- RAW DATA -

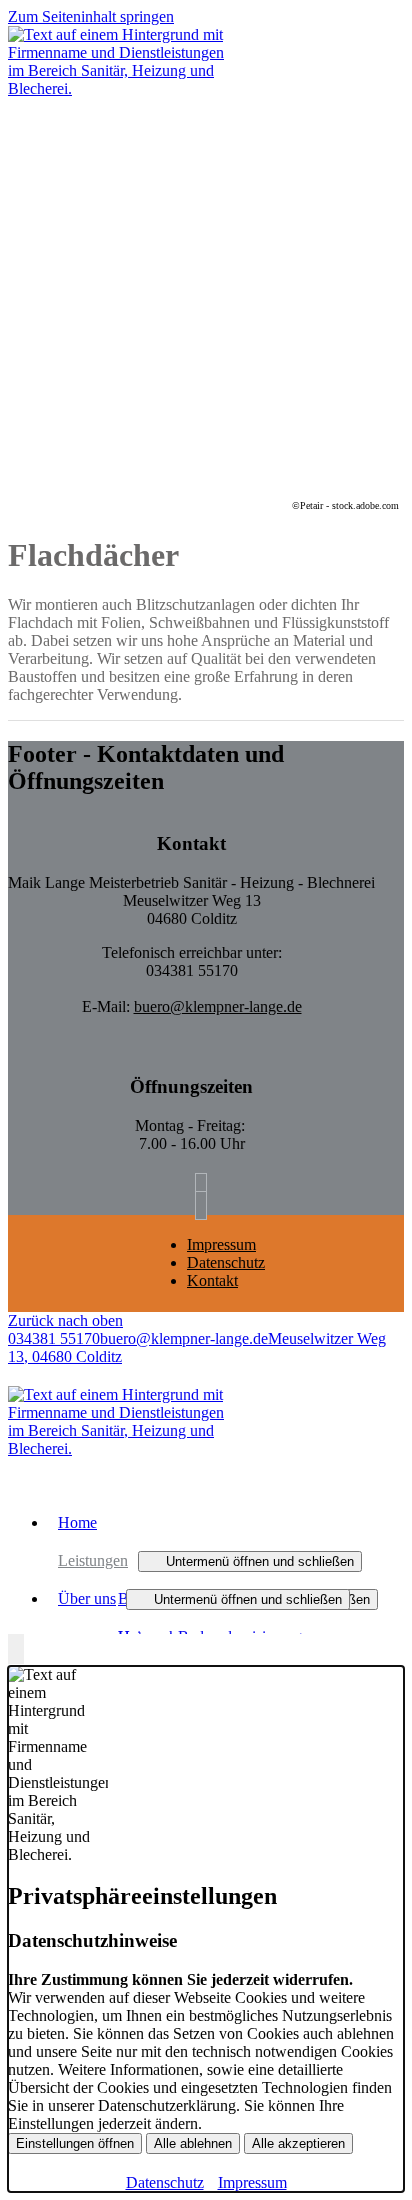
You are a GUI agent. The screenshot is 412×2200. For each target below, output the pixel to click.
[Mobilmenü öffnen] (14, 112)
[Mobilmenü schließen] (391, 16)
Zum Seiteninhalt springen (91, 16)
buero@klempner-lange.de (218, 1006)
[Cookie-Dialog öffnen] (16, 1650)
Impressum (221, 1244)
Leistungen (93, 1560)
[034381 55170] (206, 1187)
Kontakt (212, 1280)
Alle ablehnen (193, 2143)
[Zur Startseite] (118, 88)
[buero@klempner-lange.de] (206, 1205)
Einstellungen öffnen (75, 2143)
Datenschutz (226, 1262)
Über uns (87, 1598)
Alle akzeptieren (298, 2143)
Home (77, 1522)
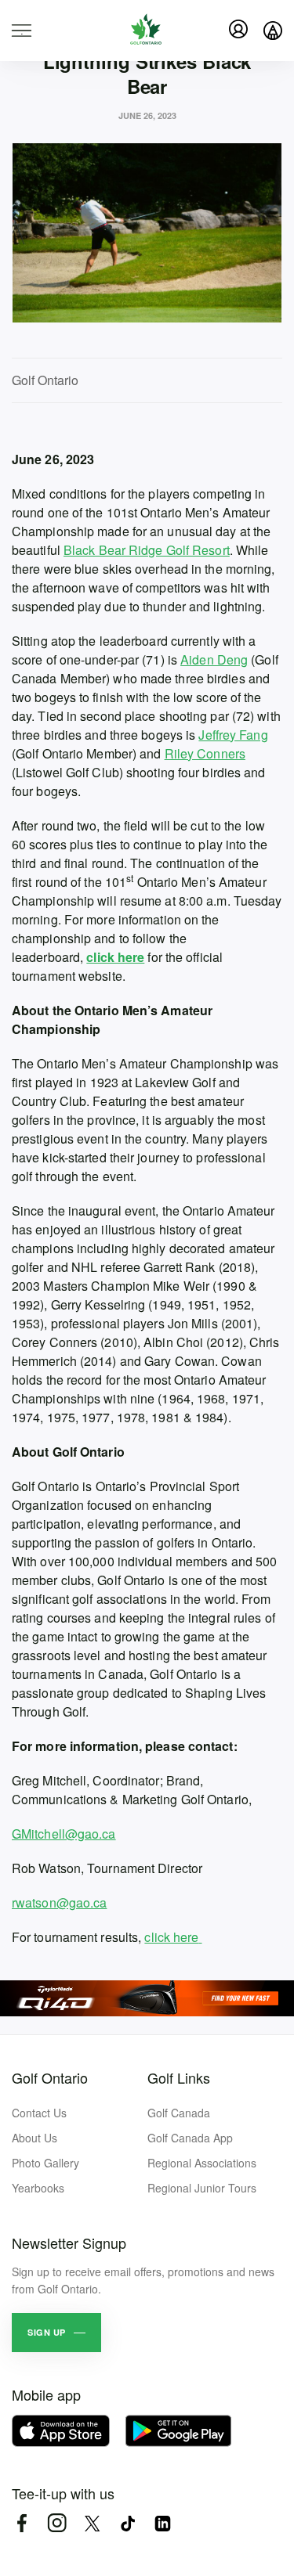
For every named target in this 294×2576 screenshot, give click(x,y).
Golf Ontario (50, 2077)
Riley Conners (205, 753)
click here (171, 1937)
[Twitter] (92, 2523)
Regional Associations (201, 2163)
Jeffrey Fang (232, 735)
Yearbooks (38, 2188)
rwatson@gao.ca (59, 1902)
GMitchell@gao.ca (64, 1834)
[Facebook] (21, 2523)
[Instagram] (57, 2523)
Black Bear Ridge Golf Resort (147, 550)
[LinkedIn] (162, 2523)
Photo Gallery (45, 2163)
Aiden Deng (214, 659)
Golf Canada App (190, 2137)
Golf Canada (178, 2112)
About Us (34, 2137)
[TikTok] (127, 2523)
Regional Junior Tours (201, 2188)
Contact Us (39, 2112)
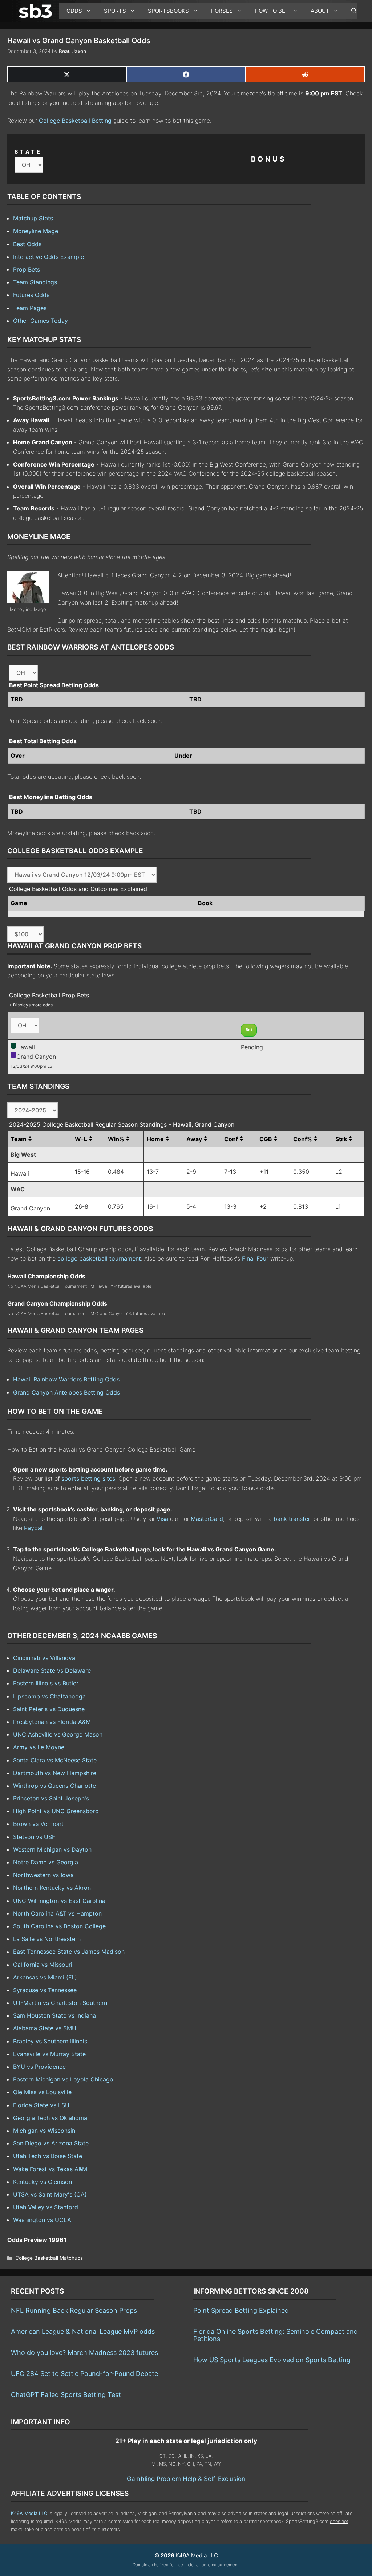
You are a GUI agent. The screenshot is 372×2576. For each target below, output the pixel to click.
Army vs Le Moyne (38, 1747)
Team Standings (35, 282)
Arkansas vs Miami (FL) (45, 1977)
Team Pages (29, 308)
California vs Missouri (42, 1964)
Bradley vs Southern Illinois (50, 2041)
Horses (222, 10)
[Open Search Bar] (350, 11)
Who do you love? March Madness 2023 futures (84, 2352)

- INSTRUCTIONS FOR THE TASK -
Write out the whole listing again, exactly, with no pictures.

- ANSWER BELOW -
You are a GUI agent. The screenshot is 412×2200. For each target below, output the pixel to click.
[Mobilmenü öffnen] (14, 112)
[Mobilmenü schließen] (391, 16)
Zum Seiteninhalt springen (91, 16)
buero@klempner-lange.de (218, 1006)
[Cookie-Dialog öffnen] (16, 1650)
Impressum (221, 1244)
Leistungen (93, 1560)
[034381 55170] (206, 1187)
Kontakt (212, 1280)
Alle ablehnen (193, 2143)
[Zur Startseite] (118, 88)
[buero@klempner-lange.de] (206, 1205)
Einstellungen öffnen (75, 2143)
Datenschutz (226, 1262)
Über uns (87, 1598)
Alle akzeptieren (298, 2143)
Home (77, 1522)
For every named target in this 294×2576 screenshot, give click(x,y).
Golf Ontario (50, 2077)
Riley Conners (205, 753)
click here (171, 1937)
[Twitter] (92, 2523)
Regional Associations (201, 2163)
Jeffrey Fang (232, 735)
Yearbooks (38, 2188)
rwatson@gao.ca (59, 1902)
GMitchell@gao.ca (64, 1834)
[Facebook] (21, 2523)
[Instagram] (57, 2523)
Black Bear Ridge Golf Resort (147, 550)
[LinkedIn] (162, 2523)
Photo Gallery (45, 2163)
Aiden Deng (214, 659)
Golf Canada App (190, 2137)
Golf Canada (178, 2112)
About Us (34, 2137)
[TikTok] (127, 2523)
Regional Junior Tours (201, 2188)
Contact Us (39, 2112)
You are a GUI agent. The screenshot is 372×2576. For each target below, output the pixel to click.
Army vs Le Moyne (38, 1747)
Team Standings (35, 282)
Arkansas vs Miami (FL) (45, 1977)
Team Pages (29, 308)
California vs Missouri (42, 1964)
Bradley vs Southern Illinois (50, 2041)
Horses (222, 10)
[Open Search Bar] (350, 11)
Who do you love? March Madness 2023 futures (84, 2352)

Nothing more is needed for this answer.